» Data extracts:

========

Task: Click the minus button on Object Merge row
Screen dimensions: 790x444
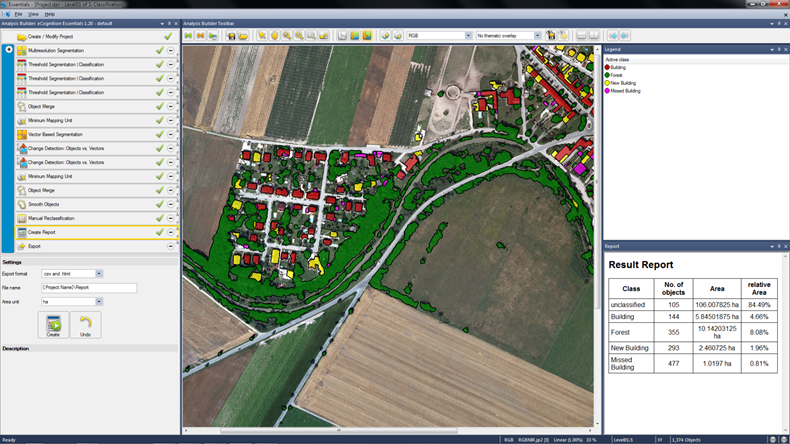Action: (x=171, y=106)
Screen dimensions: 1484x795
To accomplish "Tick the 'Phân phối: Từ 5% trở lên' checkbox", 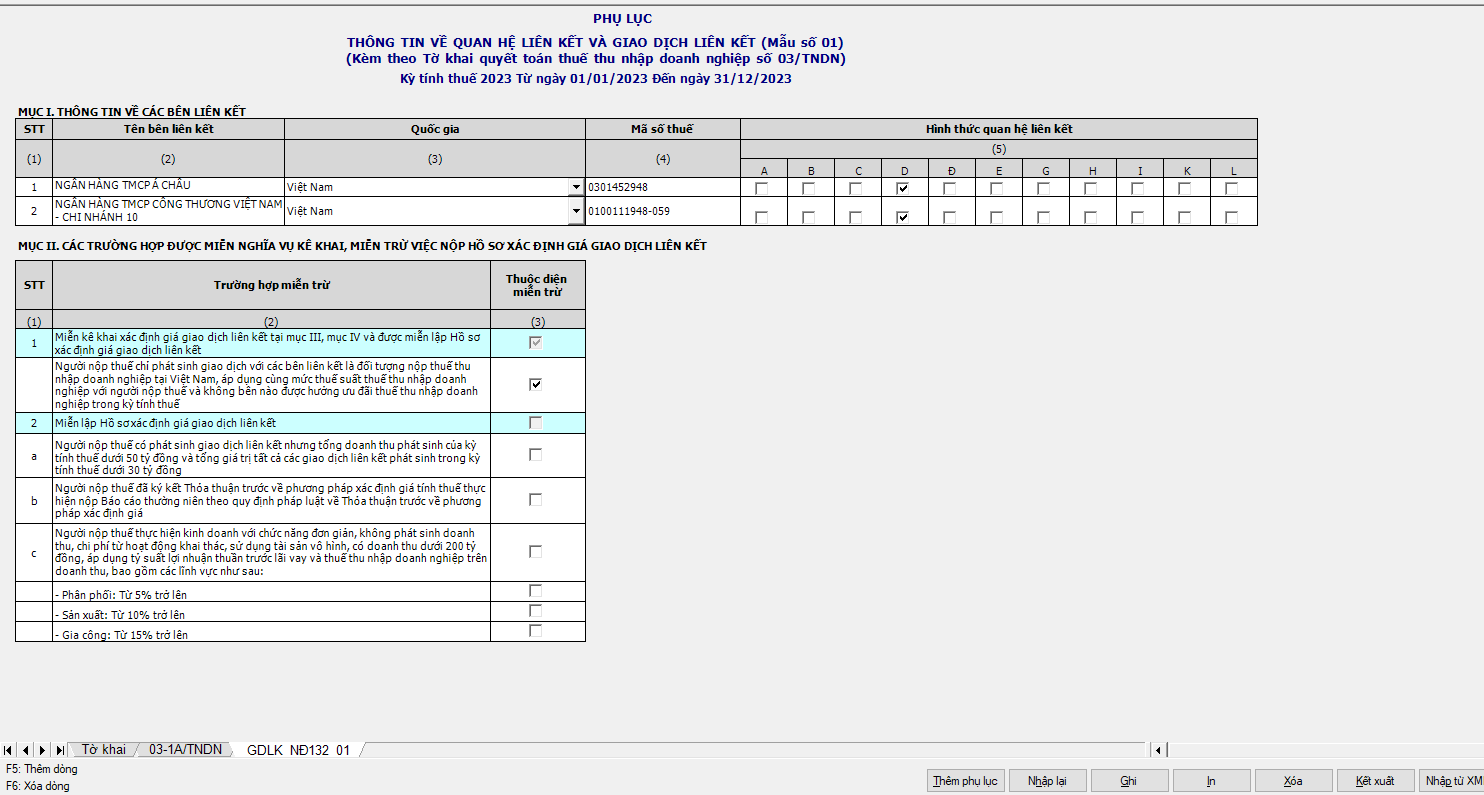I will pos(536,591).
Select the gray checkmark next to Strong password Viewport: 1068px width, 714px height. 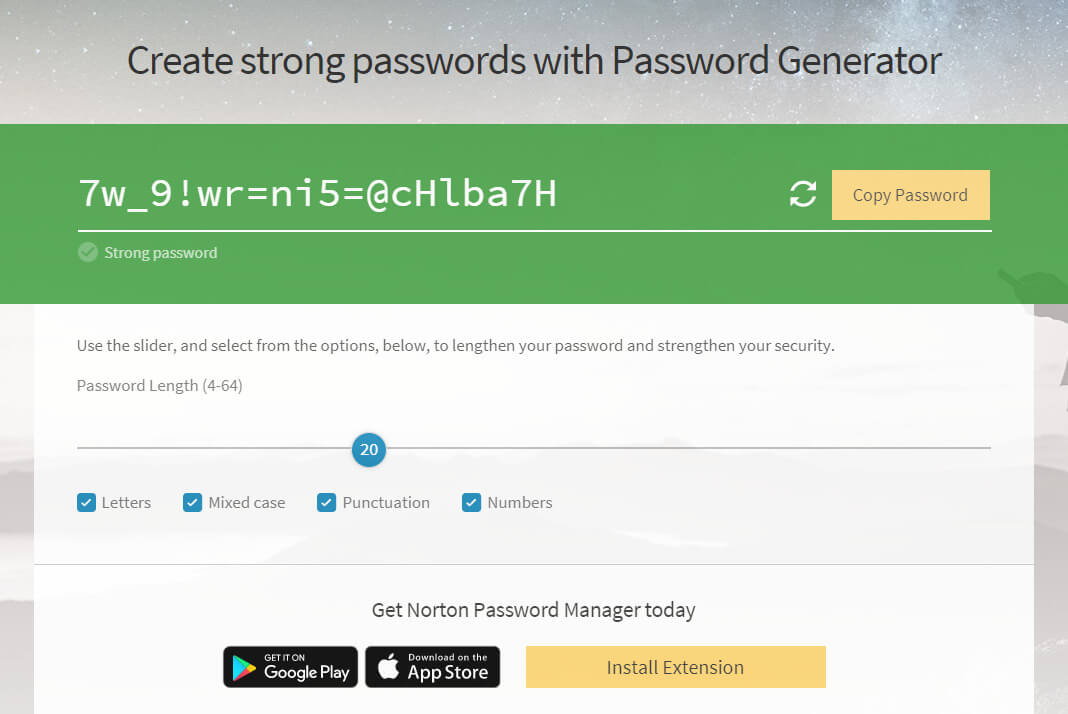pos(87,252)
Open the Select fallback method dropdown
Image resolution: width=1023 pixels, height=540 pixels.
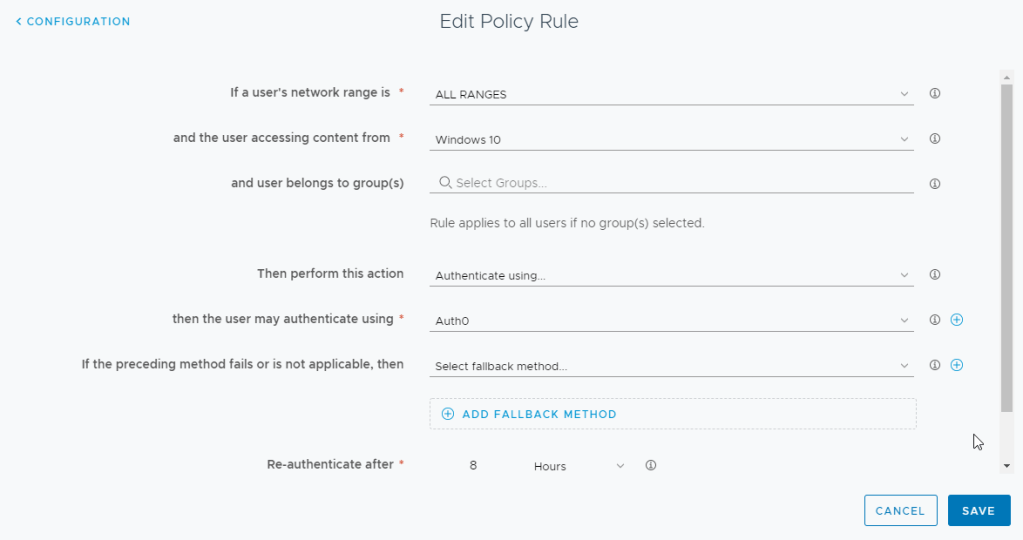671,366

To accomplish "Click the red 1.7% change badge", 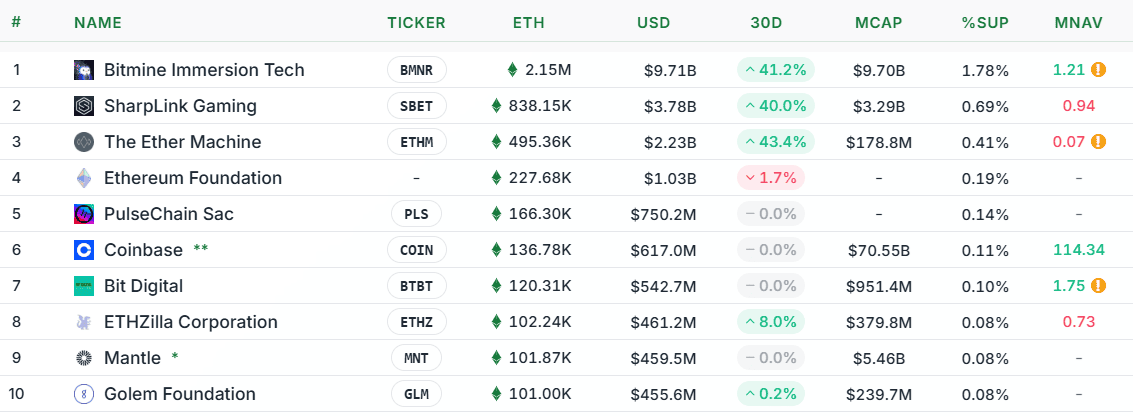I will tap(771, 178).
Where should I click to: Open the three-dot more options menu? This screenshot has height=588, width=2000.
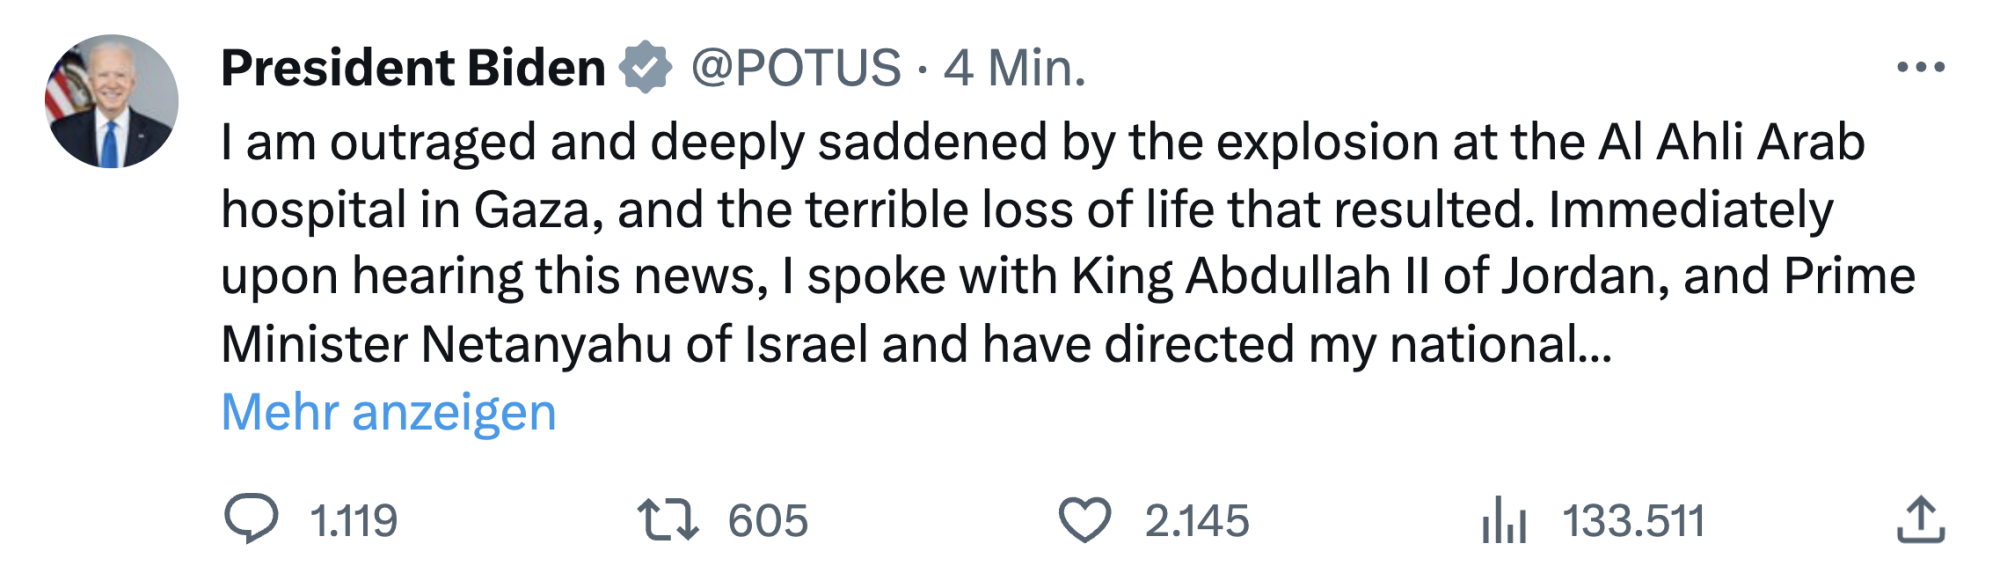1920,68
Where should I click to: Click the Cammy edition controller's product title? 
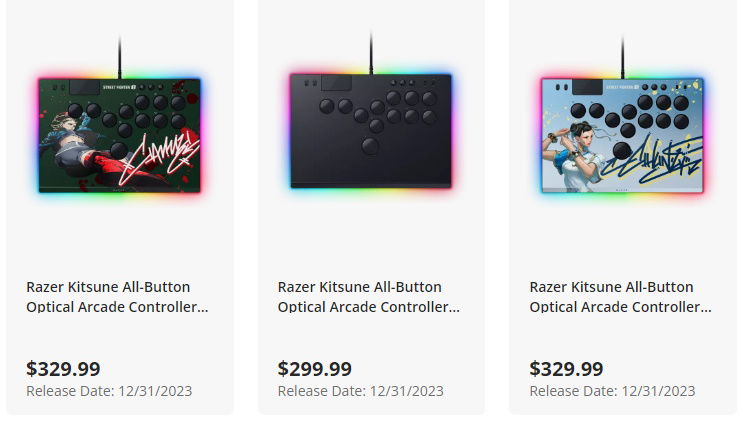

========

» What the task requires: Word for word, retype the lines from the one that contains "Where should I click to: Open" through the final line of the data, both ends included, excluding pictures.

» Answer section:
Where should I click to: Open the three-dot more options menu? This screenshot has height=588, width=2000.
1920,68
Where should I click to: Click the Cammy edition controller's product title? 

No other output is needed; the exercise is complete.